-------- Reading passage --------

The Allman Brothers Band and Lynyrd Skynyrd helped usher in a new kind of southern music from Jacksonville, Florida. Together, they and fellow bands like Blackfoot, 38 Special, and Molly Hatchett would reset the course of seventies rock. Michael FitzGerald tells the story of how the River City bred this generation of legendary musicians.
I was a fan of Southern rock bands but it was never my favorite. The radio hits for me, growing up in NJ. Now that I live in Jacksonville and can still see the reach of these bands... I'm a bigger fan. Being able to live in the same areas these musicians live (and still live, in some cases) is also a great connection.
The book has so much history, which is great. The worst part? The amount of interchangeable band members and the constant in and out of them! It's not a knock on the great writing, but it makes your head spin.

-------- Data rows --------

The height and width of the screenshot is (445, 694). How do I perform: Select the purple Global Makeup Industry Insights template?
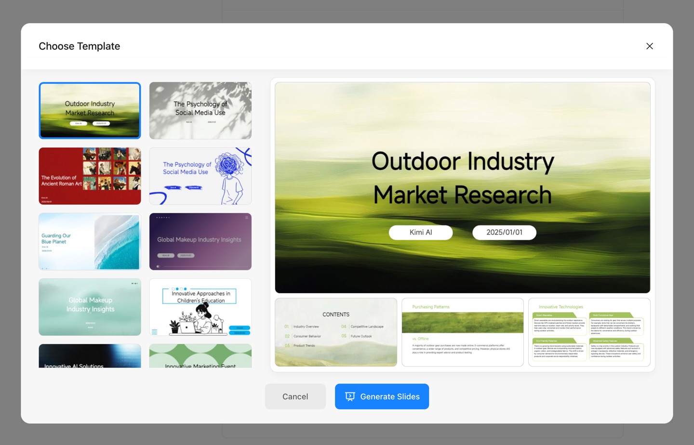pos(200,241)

--------
-------- Data rows --------

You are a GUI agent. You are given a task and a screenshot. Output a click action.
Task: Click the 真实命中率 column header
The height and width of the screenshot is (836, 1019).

--------
-------- Data rows --------

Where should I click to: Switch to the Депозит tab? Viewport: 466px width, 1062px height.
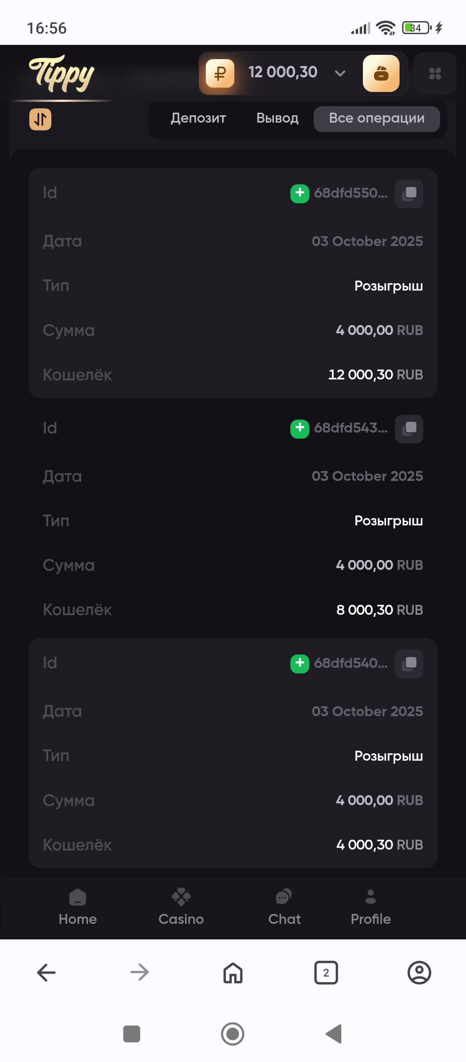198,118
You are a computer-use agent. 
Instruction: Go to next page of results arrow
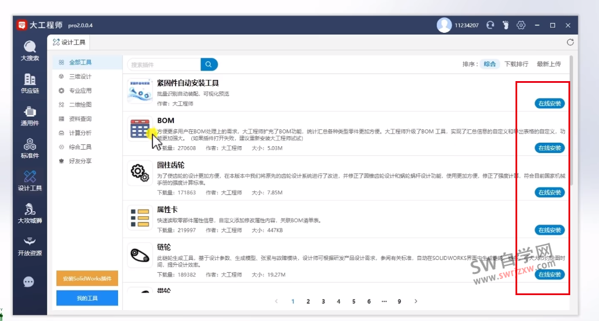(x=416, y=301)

--------

From the Southern rock text, pull out verbatim the stretch from "I was a fan" through "your head spin.".

I was a fan of Southern rock bands but it was never my favorite. The radio hits for me, growing up in NJ. Now that I live in Jacksonville and can still see the reach of these bands... I'm a bigger fan. Being able to live in the same areas these musicians live (and still live, in some cases) is also a great connection.
The book has so much history, which is great. The worst part? The amount of interchangeable band members and the constant in and out of them! It's not a knock on the great writing, but it makes your head spin.